Infiltration of the hepatic parenchyma by neutrophils was found coinciding with chemokine induction. When chemokines have been neutralized by the addition of neutralizing monoclonal antibodies, a study found the chemokine KC mainly responsible for abrogating an inflammatory response to Fas-induced hepatic inflammation. When apoptosis was prevented by pre-treatment of the mice with a caspase-3 inhibitor, AP-1 activation and hepatic chemokine production were both significantly reduced, directly resulting in a reduction of the hepatic inflammation by 70%[8].

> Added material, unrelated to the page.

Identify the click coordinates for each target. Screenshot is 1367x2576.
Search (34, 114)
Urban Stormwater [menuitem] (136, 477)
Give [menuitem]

Neutrophils infiltration and subsequent liver inflammation and are drastically attenuated in IL-1R1 deficient mice or by using a neutralizing antibody, and also in the absence of IL-17RA signalling. The same study demonstrated that increased IL-17A was mainly expressed by CD4+ T cells, but also by neutrophils themselves, in the damaged liver, showing that these cells are critical for the further recruitment of circulating immune cells into the tissue. Depletion of neutrophils (by using the neutrophil depleting antibody NIMP-R14) directly resulted in a drastic reduction of the inflammation[7].

A general proof of the importance of infiltrated neutrophils is the fact that liver inflammation is usually clinically confirmed by analysis of histological features, marked by the influx of neutrophils (which can be stained by using Haematoxylin and eosin) [9].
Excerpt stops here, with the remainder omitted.